0 stars 2 forks source link

[Marc Folch] project-II #7

Open marcfolchp opened 11 months ago

marcfolchp commented 11 months ago

https://github.com/marcfolchp/project2

sh-ih commented 11 months ago

You did great on this project! Some comments:

The data folder is commonly used to store the datasets: the original dataset, if you are including it, and the cleaned dataset. Your notebooks should be concentrated in a notebooks folder. And the src folder is used to store the .py files with your functions.

A way to improve your repository would be to use clearer name files on your images folder, for example, the titles of your graphs (“lowest_average_goals_per_match.png”, “shots_distribution.png”) so your reader knows what each files contains without having to open each file.

To make the maintenance of your code easier, I would suggest you create a function to scrape each website, instead of one function to scrape all of the websites. That way, if one of the websites changes structure in the future, you can immediately detect which function needs updating.
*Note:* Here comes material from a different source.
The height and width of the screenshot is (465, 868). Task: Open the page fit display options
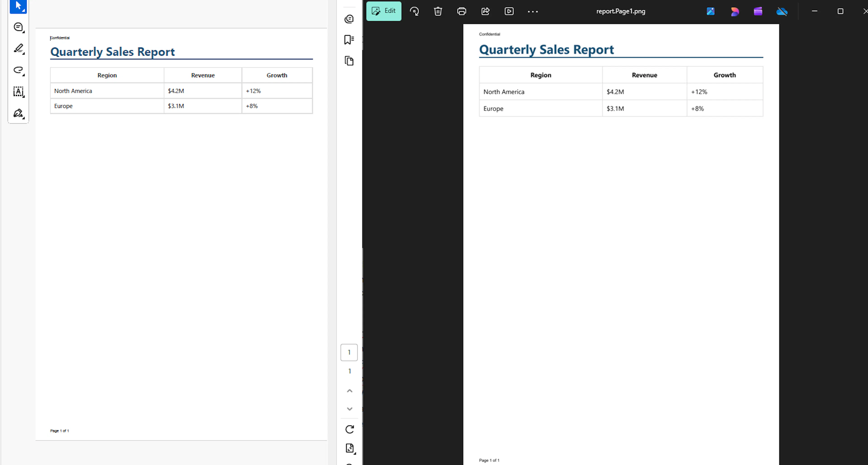click(350, 449)
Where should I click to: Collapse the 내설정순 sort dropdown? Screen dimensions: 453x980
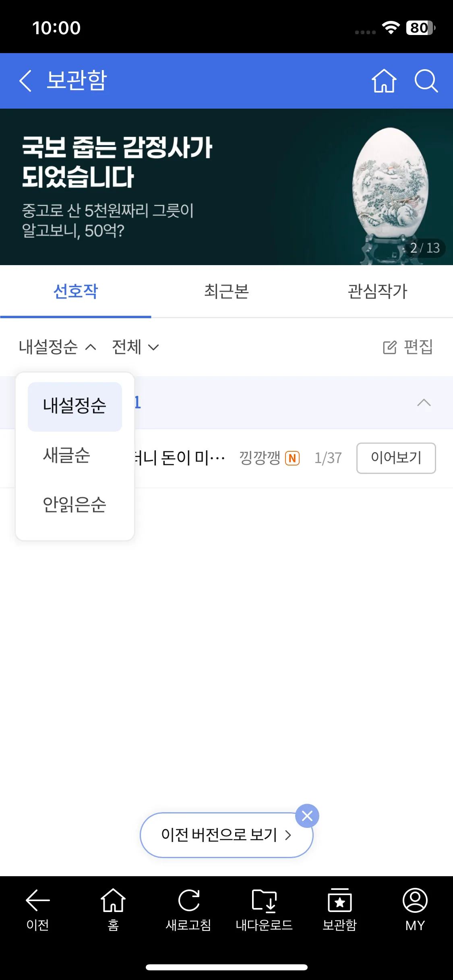(x=58, y=347)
You can then create one function to call all the scrappers and create your final dataframe.

A recommendation of best code practices is that a function should complete only one task, not multiple tasks. We could define “one task” as “create a dataframe for Premier League”, “create a dataframe for la liga” and so on, instead of using “scrape all pages” as one task.

The comment you have in your conclusion section: “.. where has La Liga gone after Messi and Cristiano left” could be a great way to start your whole storytelling. It is an interesting point that could capture the attention of your reader.

image